### What the task requires:
The copy should hold exactly the lines below from the one that contains "This screenshot has height=812, width=1458." through the one that contains "Given: Click the phone handset ringing icon" and nothing else, so no pictures.

### Information given:
- Opening Delimiter -
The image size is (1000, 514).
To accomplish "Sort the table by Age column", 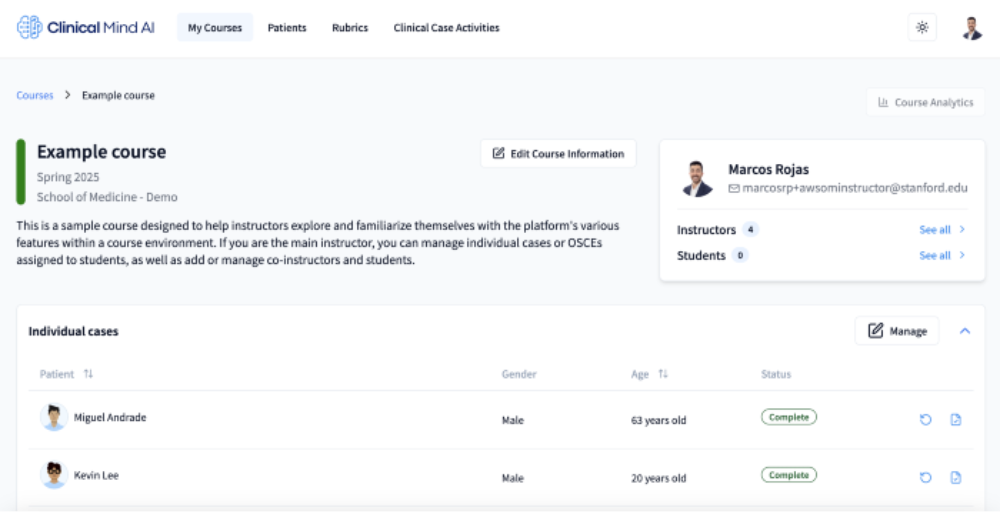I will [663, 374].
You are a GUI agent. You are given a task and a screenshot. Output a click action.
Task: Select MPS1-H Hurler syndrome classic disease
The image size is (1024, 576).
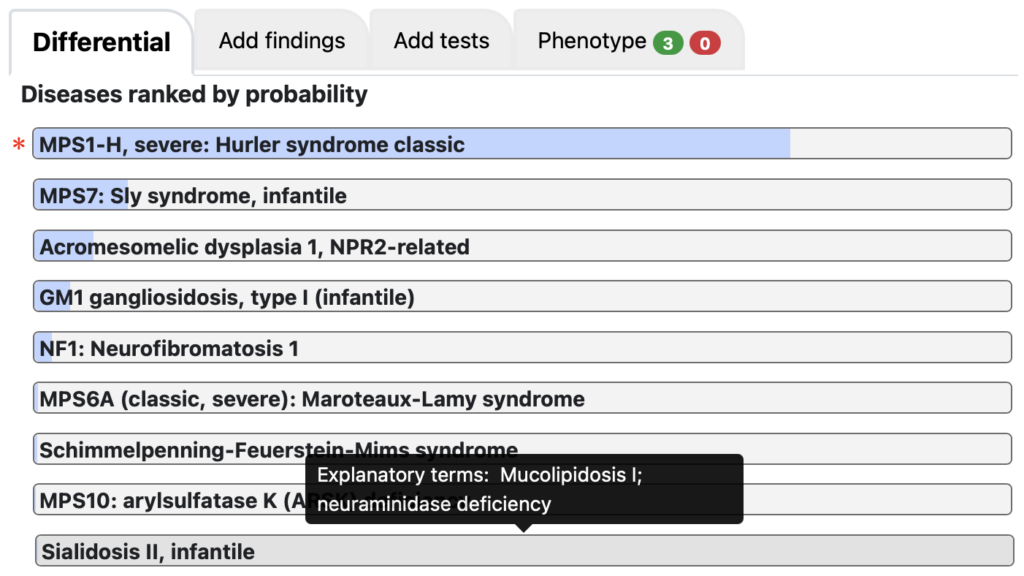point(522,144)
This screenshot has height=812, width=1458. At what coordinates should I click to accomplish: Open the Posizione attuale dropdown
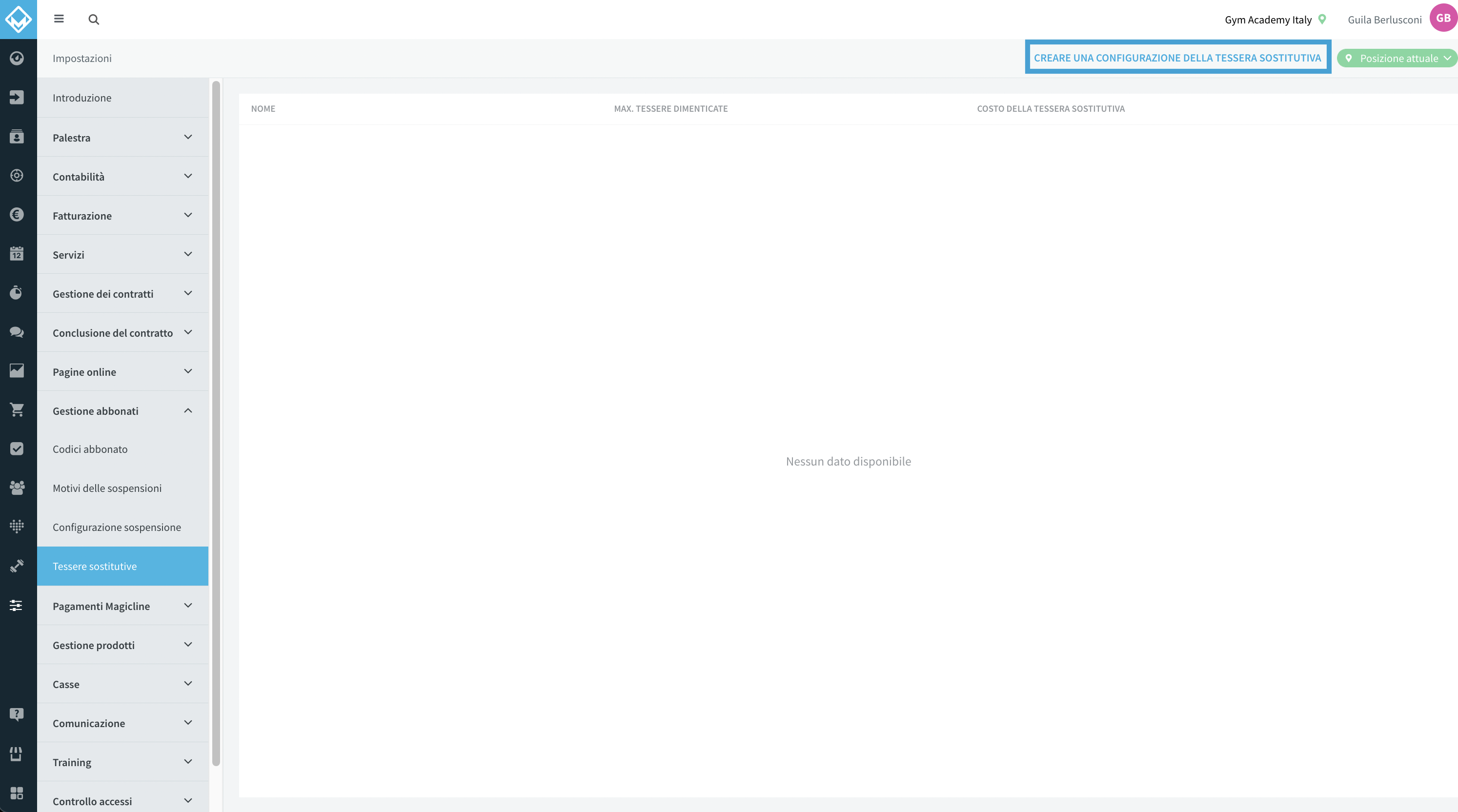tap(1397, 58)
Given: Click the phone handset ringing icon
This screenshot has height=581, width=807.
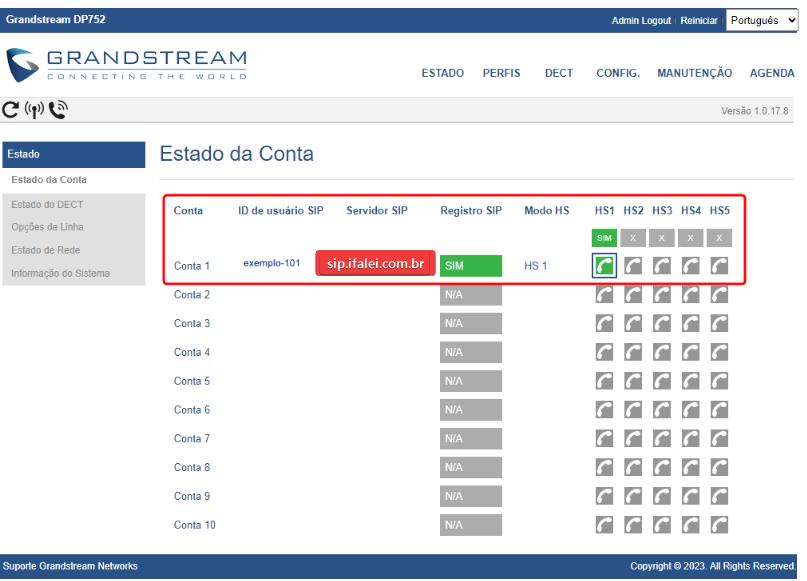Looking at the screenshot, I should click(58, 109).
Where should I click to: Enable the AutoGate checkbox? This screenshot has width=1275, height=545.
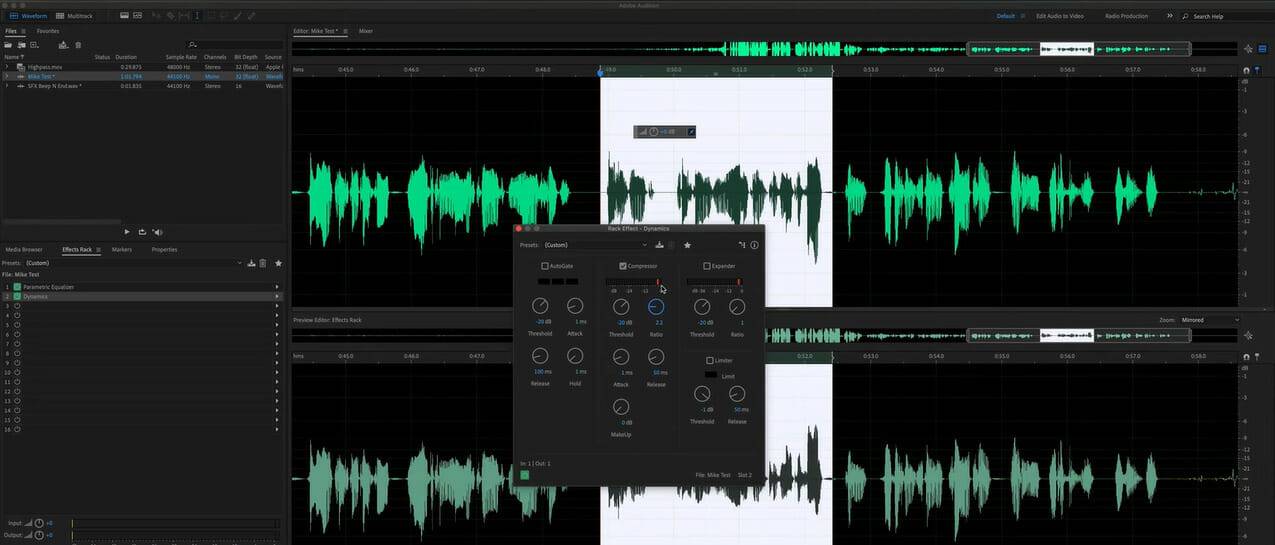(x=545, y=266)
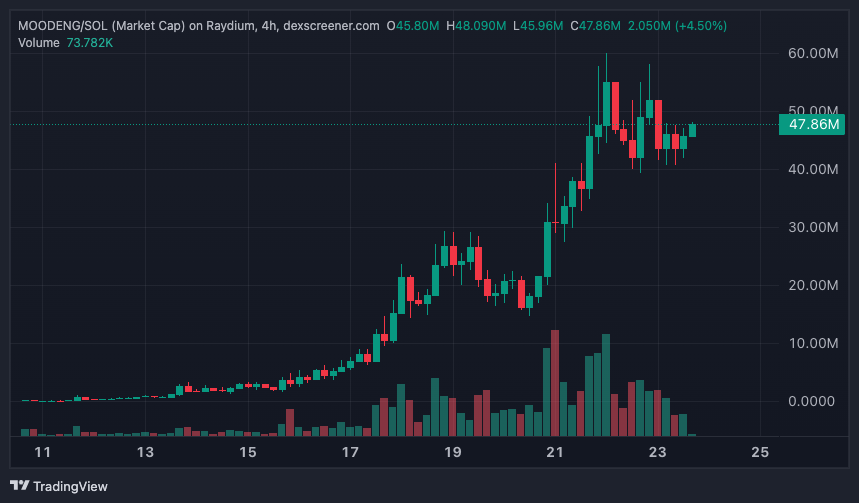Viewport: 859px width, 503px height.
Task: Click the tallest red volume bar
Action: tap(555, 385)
- Closing Delimiter -
- Opening Delimiter -
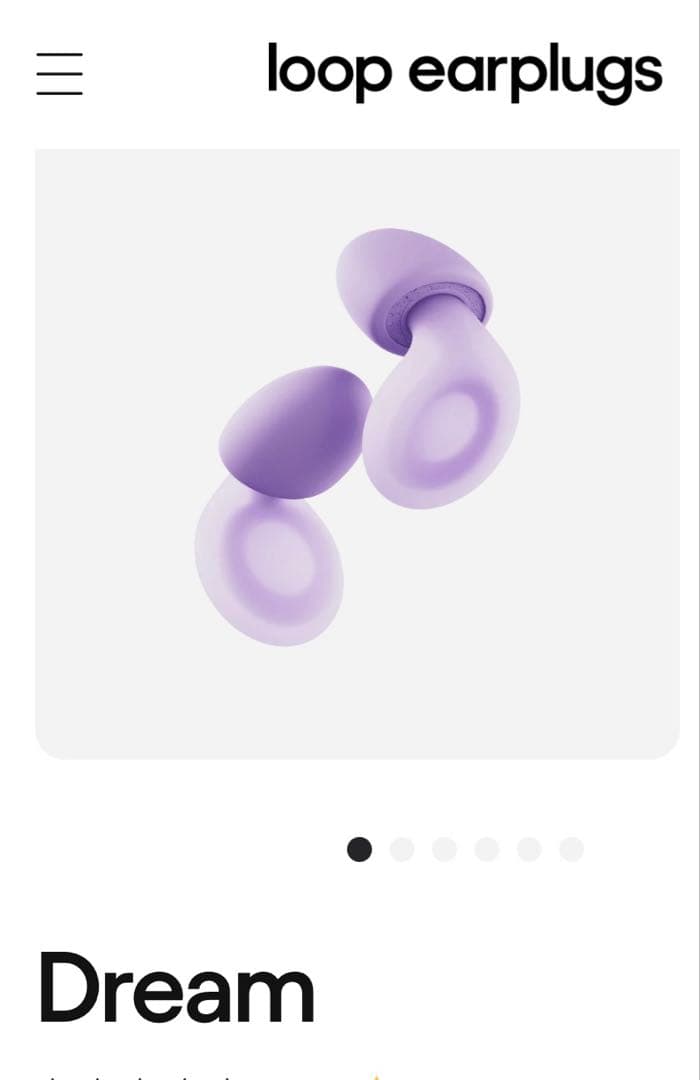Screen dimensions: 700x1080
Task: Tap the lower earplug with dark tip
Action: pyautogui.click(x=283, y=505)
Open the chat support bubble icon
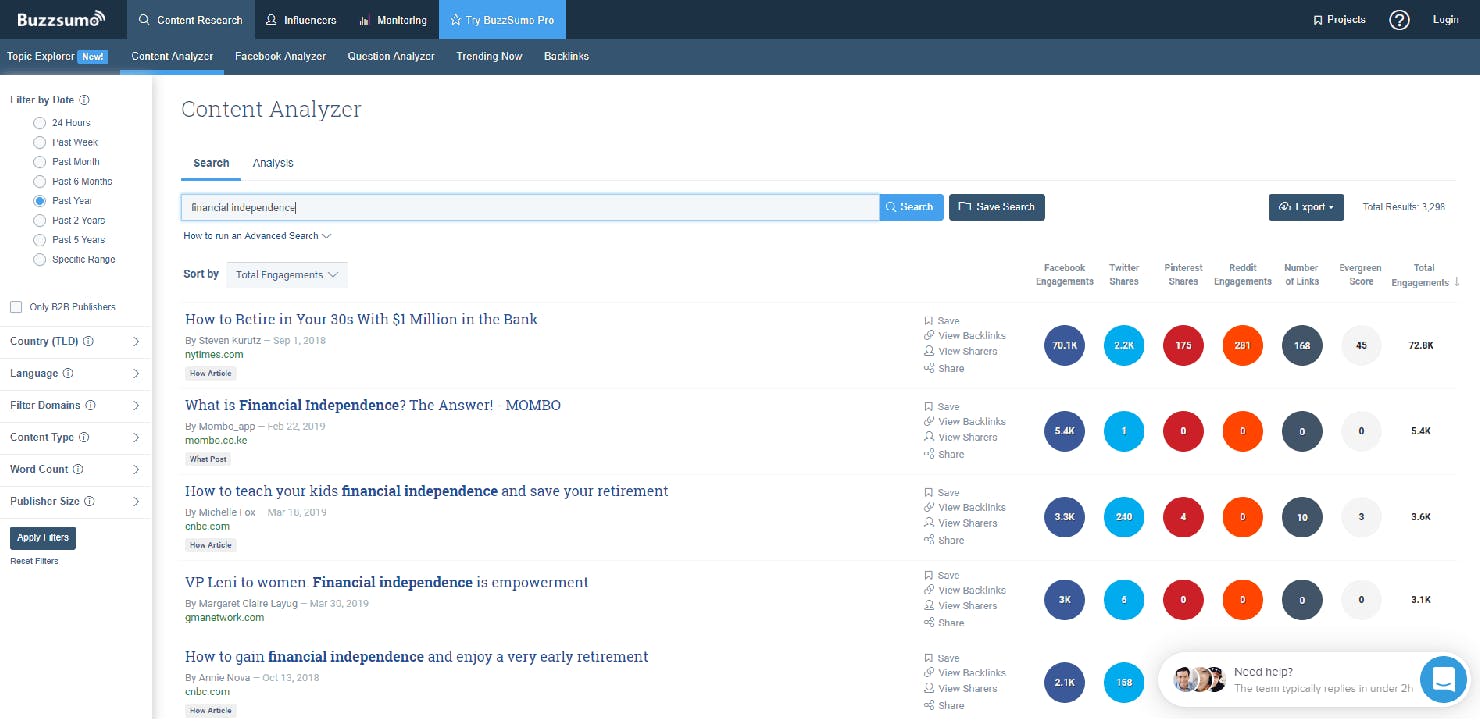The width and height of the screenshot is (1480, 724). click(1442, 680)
- Closing Delimiter -
- Opening Delimiter -
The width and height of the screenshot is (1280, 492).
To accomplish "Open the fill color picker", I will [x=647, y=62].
- Closing Delimiter -
### Answer space:
This screenshot has height=812, width=1458. At what coordinates should I click to accomplish: Open the Posizione attuale dropdown
tap(1397, 58)
Given: Click the phone handset ringing icon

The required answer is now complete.